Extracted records
>>>

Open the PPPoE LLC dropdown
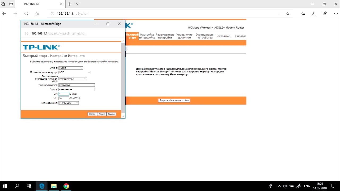 (x=69, y=103)
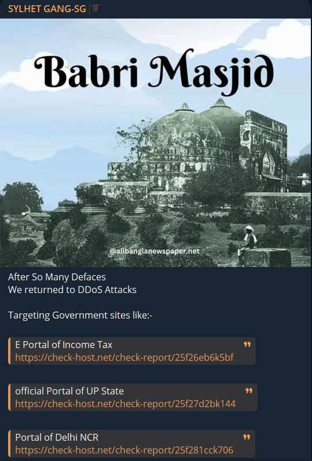This screenshot has height=461, width=312.
Task: Click the orange bar of Delhi NCR quote
Action: click(x=9, y=444)
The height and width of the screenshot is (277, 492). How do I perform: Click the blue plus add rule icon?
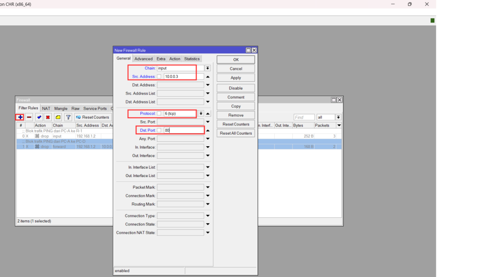tap(20, 117)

<<<

-- INSTRUCTION --
Reproduce every entry with "dropdown" replaced by "drop-down menu" and no other changes, omitting the pictures.

-- THE OUTPUT --
Open the PPPoE LLC drop-down menu
 (x=69, y=103)
This screenshot has height=461, width=312.
Task: Click the orange bar of Delhi NCR quote
Action: click(x=9, y=444)
The height and width of the screenshot is (277, 492). How do I perform: Click the blue plus add rule icon?
tap(20, 117)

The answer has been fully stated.